Saved data entries
★ ★ ★ ★

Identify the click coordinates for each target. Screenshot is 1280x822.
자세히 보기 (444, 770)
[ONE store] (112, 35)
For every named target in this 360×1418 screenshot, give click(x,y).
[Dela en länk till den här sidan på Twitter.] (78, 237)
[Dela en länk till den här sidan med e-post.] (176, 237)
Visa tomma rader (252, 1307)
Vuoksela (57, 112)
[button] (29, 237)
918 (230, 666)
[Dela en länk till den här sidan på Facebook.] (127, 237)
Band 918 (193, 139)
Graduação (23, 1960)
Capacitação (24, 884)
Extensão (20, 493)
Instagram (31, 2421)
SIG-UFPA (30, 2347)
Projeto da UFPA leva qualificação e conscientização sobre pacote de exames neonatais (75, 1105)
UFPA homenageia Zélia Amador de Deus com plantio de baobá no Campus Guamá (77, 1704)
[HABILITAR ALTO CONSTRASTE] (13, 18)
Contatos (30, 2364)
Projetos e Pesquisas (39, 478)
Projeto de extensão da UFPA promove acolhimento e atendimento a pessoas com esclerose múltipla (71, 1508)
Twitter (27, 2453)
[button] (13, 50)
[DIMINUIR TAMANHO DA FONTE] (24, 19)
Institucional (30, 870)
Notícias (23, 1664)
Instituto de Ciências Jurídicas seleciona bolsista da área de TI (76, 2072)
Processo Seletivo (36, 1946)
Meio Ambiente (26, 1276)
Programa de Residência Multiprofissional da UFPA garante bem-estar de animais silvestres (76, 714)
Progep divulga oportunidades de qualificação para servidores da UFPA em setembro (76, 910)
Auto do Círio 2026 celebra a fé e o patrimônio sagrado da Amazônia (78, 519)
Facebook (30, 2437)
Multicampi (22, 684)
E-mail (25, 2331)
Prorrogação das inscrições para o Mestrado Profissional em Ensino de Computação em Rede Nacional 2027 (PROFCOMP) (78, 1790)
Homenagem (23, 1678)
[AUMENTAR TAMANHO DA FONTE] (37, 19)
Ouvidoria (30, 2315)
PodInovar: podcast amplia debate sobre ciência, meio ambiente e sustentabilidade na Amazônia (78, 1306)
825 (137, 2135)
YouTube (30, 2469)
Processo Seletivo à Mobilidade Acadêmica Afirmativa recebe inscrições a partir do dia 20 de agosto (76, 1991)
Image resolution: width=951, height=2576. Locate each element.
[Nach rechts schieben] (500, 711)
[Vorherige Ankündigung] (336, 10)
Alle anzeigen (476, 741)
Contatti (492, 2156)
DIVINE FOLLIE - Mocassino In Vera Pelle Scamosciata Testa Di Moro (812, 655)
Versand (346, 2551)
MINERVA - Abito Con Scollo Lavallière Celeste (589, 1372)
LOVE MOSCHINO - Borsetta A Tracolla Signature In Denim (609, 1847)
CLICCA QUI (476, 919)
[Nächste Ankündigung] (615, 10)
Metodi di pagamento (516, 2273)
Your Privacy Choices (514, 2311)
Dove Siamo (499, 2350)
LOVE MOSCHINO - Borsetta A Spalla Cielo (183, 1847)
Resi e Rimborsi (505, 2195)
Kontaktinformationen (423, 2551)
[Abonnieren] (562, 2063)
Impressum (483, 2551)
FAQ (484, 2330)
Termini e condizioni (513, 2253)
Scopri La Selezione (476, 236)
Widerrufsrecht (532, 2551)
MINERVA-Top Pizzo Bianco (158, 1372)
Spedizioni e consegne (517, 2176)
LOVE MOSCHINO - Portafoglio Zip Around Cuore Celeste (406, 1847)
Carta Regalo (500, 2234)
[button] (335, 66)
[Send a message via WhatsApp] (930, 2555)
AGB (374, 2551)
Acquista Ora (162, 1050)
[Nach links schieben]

★ ★ ★ ★

Exercise requirements:
Would you repeat each line above exactly as it stands?

Problem solution:
Identify the click coordinates for each target. Screenshot is 1280x822.
자세히 보기 (444, 770)
[ONE store] (112, 35)
For every named target in this 360×1418 screenshot, give click(x,y).
[Dela en länk till den här sidan på Twitter.] (78, 237)
[Dela en länk till den här sidan med e-post.] (176, 237)
Visa tomma rader (252, 1307)
Vuoksela (57, 112)
[button] (29, 237)
918 (230, 666)
[Dela en länk till den här sidan på Facebook.] (127, 237)
Band 918 (193, 139)
Graduação (23, 1960)
Capacitação (24, 884)
Extensão (20, 493)
Instagram (31, 2421)
SIG-UFPA (30, 2347)
Projeto da UFPA leva qualificação e conscientização sobre pacote de exames neonatais (75, 1105)
UFPA homenageia Zélia Amador de Deus com plantio de baobá no Campus Guamá (77, 1704)
[HABILITAR ALTO CONSTRASTE] (13, 18)
Contatos (30, 2364)
Projetos e Pesquisas (39, 478)
Projeto de extensão da UFPA promove acolhimento e atendimento a pessoas com esclerose múltipla (71, 1508)
Twitter (27, 2453)
[button] (13, 50)
[DIMINUIR TAMANHO DA FONTE] (24, 19)
Institucional (30, 870)
Notícias (23, 1664)
Instituto de Ciências Jurídicas seleciona bolsista da área de TI (76, 2072)
Processo Seletivo (36, 1946)
Meio Ambiente (26, 1276)
Programa de Residência Multiprofissional da UFPA garante bem-estar de animais silvestres (76, 714)
Progep divulga oportunidades de qualificação para servidores da UFPA em setembro (76, 910)
Auto do Círio 2026 celebra a fé e o patrimônio sagrado da Amazônia (78, 519)
Facebook (30, 2437)
Multicampi (22, 684)
E-mail (25, 2331)
Prorrogação das inscrições para o Mestrado Profissional em Ensino de Computação em Rede Nacional 2027 (PROFCOMP) (78, 1790)
Homenagem (23, 1678)
[AUMENTAR TAMANHO DA FONTE] (37, 19)
Ouvidoria (30, 2315)
PodInovar: podcast amplia debate sobre ciência, meio ambiente e sustentabilidade na Amazônia (78, 1306)
825 (137, 2135)
YouTube (30, 2469)
Processo Seletivo à Mobilidade Acadêmica Afirmativa recebe inscrições a partir do dia 20 de agosto (76, 1991)
Image resolution: width=951, height=2576. Locate each element.
[Nach rechts schieben] (500, 711)
[Vorherige Ankündigung] (336, 10)
Alle anzeigen (476, 741)
Contatti (492, 2156)
DIVINE FOLLIE - Mocassino In Vera Pelle Scamosciata Testa Di Moro (812, 655)
Versand (346, 2551)
MINERVA - Abito Con Scollo Lavallière Celeste (589, 1372)
LOVE MOSCHINO - Borsetta A Tracolla Signature In Denim (609, 1847)
CLICCA QUI (476, 919)
[Nächste Ankündigung] (615, 10)
Metodi di pagamento (516, 2273)
Your Privacy Choices (514, 2311)
Dove Siamo (499, 2350)
LOVE MOSCHINO - Borsetta A Spalla Cielo (183, 1847)
Resi e Rimborsi (505, 2195)
Kontaktinformationen (423, 2551)
[Abonnieren] (562, 2063)
Impressum (483, 2551)
FAQ (484, 2330)
Termini e condizioni (513, 2253)
Scopri La Selezione (476, 236)
Widerrufsrecht (532, 2551)
MINERVA-Top Pizzo Bianco (158, 1372)
Spedizioni e consegne (517, 2176)
LOVE MOSCHINO - Portafoglio Zip Around Cuore Celeste (406, 1847)
Carta Regalo (500, 2234)
[button] (335, 66)
[Send a message via WhatsApp] (930, 2555)
AGB (374, 2551)
Acquista Ora (162, 1050)
[Nach links schieben]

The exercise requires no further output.